Aeroporto Brasil, sim, com relação às opções de vôos para passageiros, você está certo (sobre o movimento "desconcentrado", é outra conversa). Recentemente ainda era possivel encontrar CWB-GRU por R$ 69,00, e estando em GRU, pode-se para ir a qualquer capital e para o exterior. A duplicação completa da Régis-Bittencourt sai do papel e isso também facilita o acesso e a integração econômica com São Paulo.
Porém a questão é mais ampla, e o Paraná, assim como todos os demais estados, também tem vida própria. Acho que pode-se dividir a questão em 2 partes:
1) Carga: Quando me refiro a ser "refém", me refiro especialmente a essa questão, já discutida aqui também: transporte de cargas. O fato de não ser possível descer em Curitiba com um WB cargueiro cheio é prejudicial a cidade. Na região há indústrias como Audi/Volkswagen, Renault, Volvo, Siemens, Bosch. Das 100 maiores empresas da América Latina, 38 tem instalações na região de Curitiba. Enquanto a pista não for alongada, não será possível descer ou decolar com um cargueiro lotado, e sempre será preciso dividir em 2-3 vôos ou transportar tudo por terra, o que encarece, e ainda aumenta o número de mortos em acidentes nas estradas. Quem vem investir e abrir fábricas no Brasil leva isso em consideração, e sem compensações (fiscais, principalmente, mas outras também), prefere se instalar em SP mesmo.
Em outro tópico está se discutindo o Brasil da Copa 2014. Ora, no relatório que a FIFA divulgou consta claramente as limitações de pista do Afonso Pena. É um exemplo cristalino de que como a falta de infraestrutura pode prejudicar uma cidade, ainda que estando próximo a um centro maior.
2) Passageiros: Quem vai ao Brasil visitar Foz, Curitiba ou outras cidades, tem que parar em São Paulo para fazer a conexão, quando poderia bem descer no próprio estado, o qual deveria também arrecadar com a movimentação aeroportuária daqueles turistas que o tem como destino. A TAP já demonstrou ter interesse em voar para Curitiba, e isso talvez não aconteça por falta de estrutura (pista curta para um A332, falta de CAT III).

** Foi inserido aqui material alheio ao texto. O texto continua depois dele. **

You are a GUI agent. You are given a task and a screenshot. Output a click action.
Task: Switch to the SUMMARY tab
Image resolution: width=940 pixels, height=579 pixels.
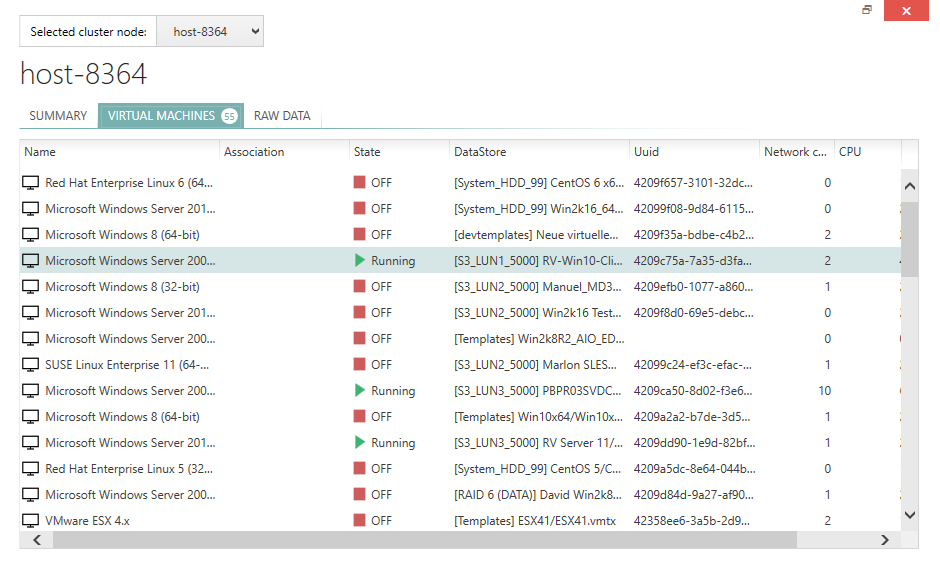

Mas veja, estamos falando aqui de Curitiba, mas na verdade é uma praga que aflige TODO o país: falta de infraestrutura. Não estou dizendo que exista um "complô maquiavélico" de paulistanos para controlar o universo, nada disso. Ocorre que em terra de cego, quem tem um olho é rei. Enquanto todos os aeroportos deveriam ter excedentes de infraestrutura, o que todos têm mesmo é falta, e com isso São Paulo e Rio, apesar de estarem precários também, sobressaltam aos demais e atraem investimentos, crescem. O resto... bem, o resto fica comendo poeira. Fica como refém dos grandes. Acho que ficou mais claro agora.
Quanto à matéria que abre o tópico: me chama a atenção retirarem do PAC a ampliação em 300 metros, para "recolocar depois que terminarem os estudos". Acho que a FIEP corre o risco de negociar a troca de 1 na mão por 2 voando.
E por falar em infraestrutura: o que o Requião fez com o porto de Paranaguá! Me dá um mal estar só de pensar em quantos empregos e receita o estado perdeu com a politização do porto. Nem dragagem de rotina estavam fazendo mais. Não sei como está agora.
Stratocruiser,
Como eu imaginava, a sua intenção não era efetivamente afirmar que Curitiba é refém de São Paulo, mas sim que a grande maioria das cidades do Brasil é refém da Infraero e de certas autoridades. Até porque os problemas de Curitiba se repetem, na minha opinião em maior escala, também em São Paulo.
Aliás, se existe alguma cidade que foi mais prejudicada em matéria de infra-estrutura aeroportuária essa cidade sem dúvida foi São Paulo, que foi a última grande cidade do mundo a receber um aeroporto internacional. Cumpre lembrar aqui que durante décadas São Paulo não dispunha de um aeroporto international e seus moradores eram obrigados invariavelmente a fazer uma escala em GIG. Até BH, que possui uma fração dos habitantes de São Paulo, teve o seu aeroporto internacional antes de São Paulo!
Em relação ao Requião, só posso concordar com você. Não apenas em relação à Paranaguá, mas em muitas outras questões, como por exemplo a disputa com as concessionárias das estradas estaduais. O problema do Paraná e do Brasil é ter essa classe de políticos que não resistem a um tipo de demagogia barata, que pode parecer benéfica para o povo em um primeiro momento, mas cujo custo acaba sendo repassado para gerações futuras.